La productrice et réalisatrice sénégalaise Angèle Diabang poursuit sa montée sur la scène cinématographique internationale. Elle figure parmi les cinq jurés chargés de départager les films de la section « Un Certain Regard » lors de la 79e édition du Festival de Cannes, qui se déroulera sur la Croisette du 12 au 23 mai 2026.
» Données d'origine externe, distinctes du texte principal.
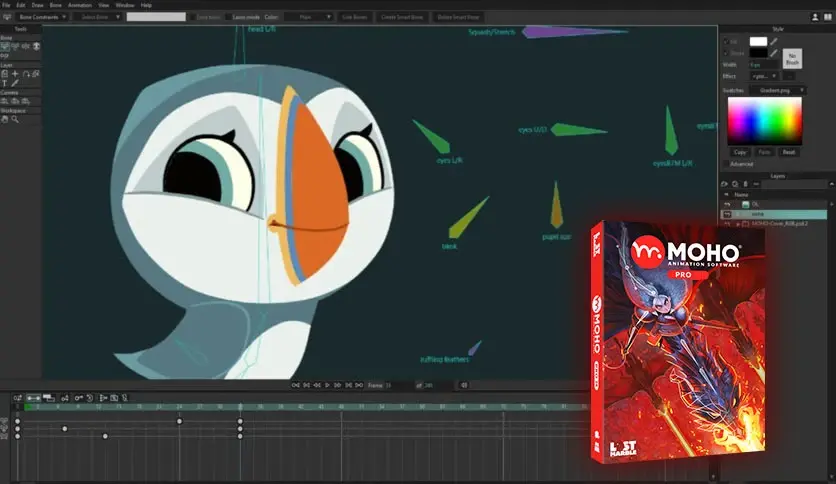836x484 pixels.
Task: Enable the Lasso mode checkbox
Action: coord(226,17)
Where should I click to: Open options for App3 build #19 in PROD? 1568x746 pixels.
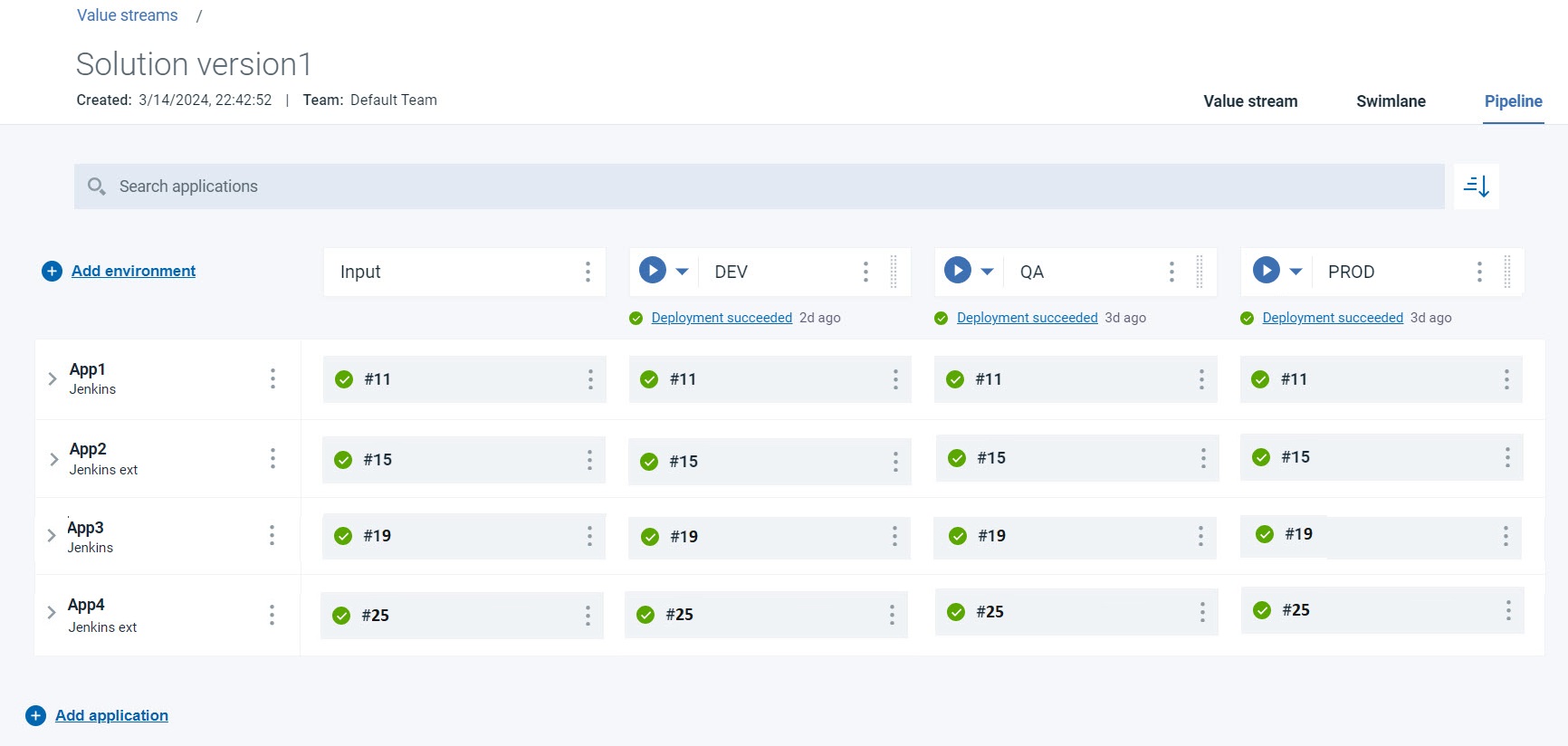click(1506, 536)
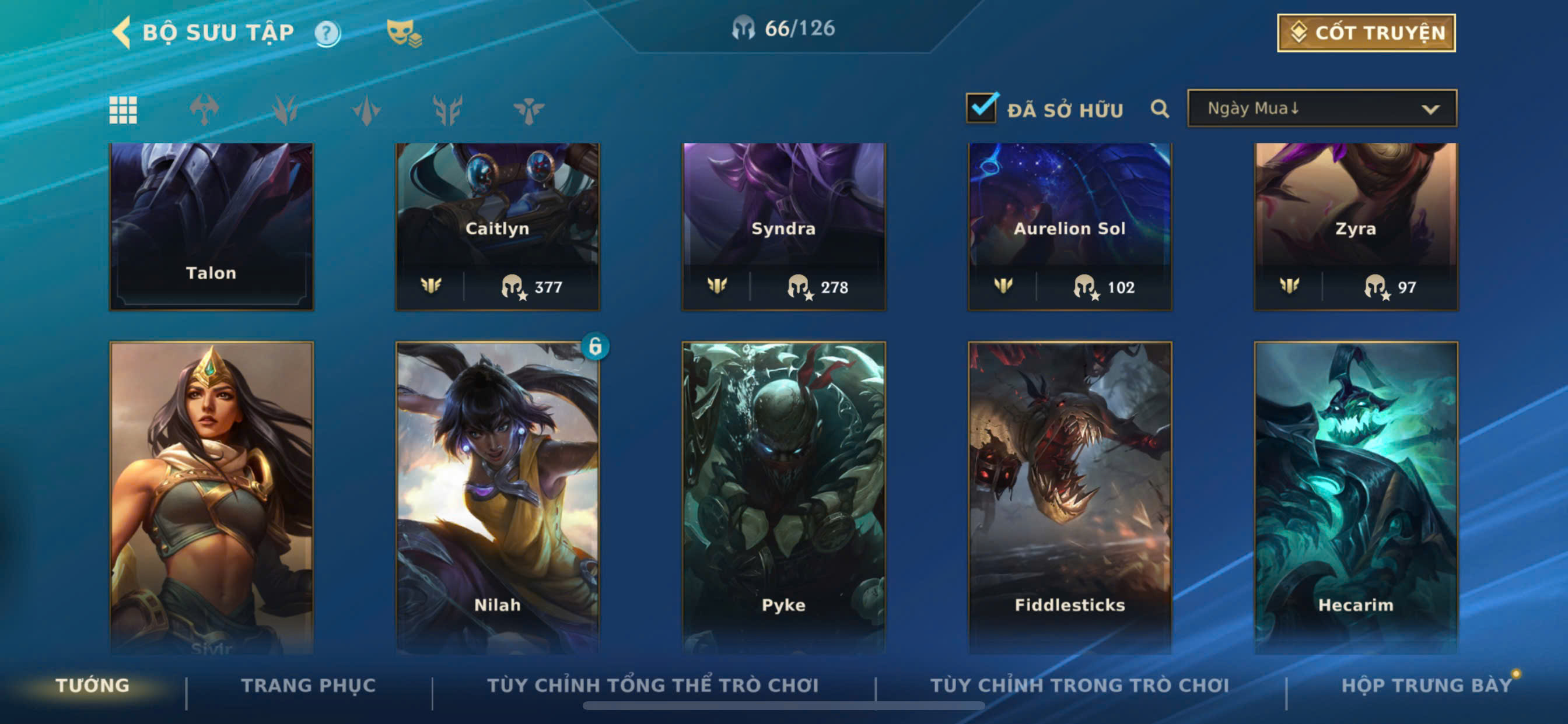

Sous la présidence de l’actrice française Leïla Bekhti, le jury réunit aussi des personnalités issues de trajectoires variées : le compositeur libanais Khaled Mouzanar, la réalisatrice italienne Laura Samani et le cinéaste français Thomas Cailley. Ensemble, ils auront pour tâche d’établir le palmarès de cette sélection qui met en avant un cinéma audacieux, axé sur la découverte et les nouvelles écritures.
La présence d’Angèle Diabang au sein de ce jury marque l’aboutissement d’une carrière de plus de deux décennies au service du cinéma engagé. Figure incontournable du paysage audiovisuel africain, elle s’est imposée à travers des œuvres centrées sur les enjeux sociaux, les droits humains et les parcours féminins.
Fondatrice de la société de production Karoninka en 2006, elle cultive un cinéma à forte portée sociale. Parmi ses œuvres majeures figure le documentaire Congo, un médecin pour sauver les femmes, consacré au combat mené par le gynécologue congolais Denis Mukwege, Nobel de la Paix en 2018.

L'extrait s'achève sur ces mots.